フリーランスが払う税金の全体像(2026年版)
フリーランスとして独立すると、会社員時代には意識しなかった「税金」と正面から向き合うことになります。 この記事では、フリーランス・個人事業主が支払う税金の全体像を、2026年度の税制に基づいて解説します。
フリーランスが払う税金は大きく5種類
フリーランスが負担する税金・社会保険料は、主に以下の5つです。
1. 所得税
1年間の所得(売上 − 経費 − 各種控除)に対して課される国税です。 税率は 5%〜45%の7段階の累進課税 で、所得が高くなるほど税率も上がります。
| 課税所得 | 税率 | 控除額 |
|---|---|---|
| 〜195万円 | 5% | 0円 |
| 195万〜330万円 | 10% | 97,500円 |
| 330万〜695万円 | 20% | 427,500円 |
| 695万〜900万円 | 23% | 636,000円 |
| 900万〜1,800万円 | 33% | 1,536,000円 |
| 1,800万〜4,000万円 | 40% | 2,796,000円 |
| 4,000万円〜 | 45% | 4,796,000円 |
加えて、復興特別所得税として所得税額の2.1%が上乗せされます(2037年まで)。
確定申告(毎年2月16日〜3月15日)で申告・納付します。
2. 住民税
前年の所得に基づいて課される地方税で、所得割(一律10%) と 均等割(約5,000円) の合計です。 所得税とは異なり税率は一律なので、所得が増えても税率は変わりません。
確定申告をすれば住民税の申告は不要で、6月頃に届く納付書で支払います(普通徴収)。
3. 個人事業税
事業所得が 年間290万円を超えた場合 に課される都道府県税です。 ほとんどの業種(第一種〜第三種事業)で税率は 5% です。
計算式: (事業所得 − 290万円)× 5%
注意点として、青色申告特別控除は事業税の計算では差し引けません。
4. 消費税
2023年10月に始まったインボイス制度により、多くのフリーランスが消費税の課税事業者になりました。
課税売上高が1,000万円以下でも、取引先からインボイスの発行を求められて登録した場合は消費税の申告・納付が必要です。
2026年度は「2割特例」の経過措置が適用できる最後の年度です(免税事業者からの転換者向け)。
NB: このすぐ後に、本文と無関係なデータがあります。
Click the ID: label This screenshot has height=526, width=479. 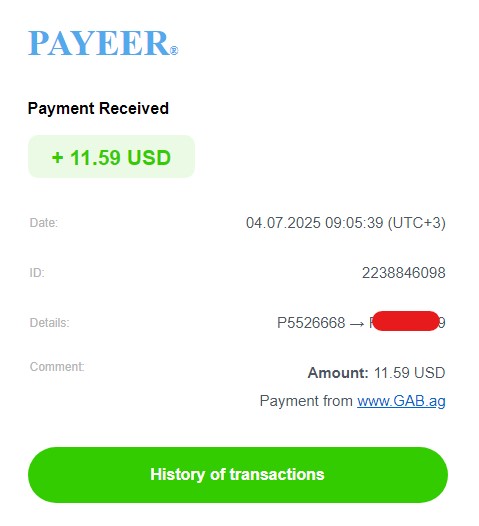click(x=37, y=273)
売上にかかる消費税の2割を納付すれば良いため、該当する方は忘れずに活用しましょう。
5. 社会保険料(国民健康保険・国民年金)
厳密には「税金」ではありませんが、避けられない大きな支出です。
- 国民健康保険料: 前年所得に応じて計算。自治体によって料率が大きく異なりますが、全体の所得割率は概ね10%前後です。上限額は年間約106万円(2026年度見込み)。
- 国民年金保険料: 定額で月額約17,500円(年間約21万円)。
会社員の厚生年金と異なり、全額自己負担となるのが大きな違いです。
節税のために最低限やるべきこと
青色申告で最大65万円の控除
開業届と青色申告承認申請書を出し、複式簿記で帳簿をつけ、e-Taxで確定申告すれば 65万円の青色申告特別控除 が受けられます。所得税率20%の場合、これだけで約13万円の節税になります。
経費を正しく計上する
家賃の按分、通信費、書籍代、交通費など、事業に関連する支出は経費として計上できます。ただし、プライベートとの区分が曖昧な支出は税務調査で否認されるリスクがあるため、根拠を残しておくことが重要です。
小規模企業共済・iDeCoの活用
掛金が全額所得控除になるため、節税しながら将来への備えができます。
税金の全体像を理解したら、手取り計算シミュレーターで実際の数字を確認してみましょう。具体的な金額を見ることで、節税の効果が実感できるはずです。
本記事の税率・控除額は2026年度の税制に基づいています。最新の情報は国税庁のウェブサイトをご確認ください。 本記事は一般的な税務知識の提供を目的としており、税理士による個別相談の代替ではありません。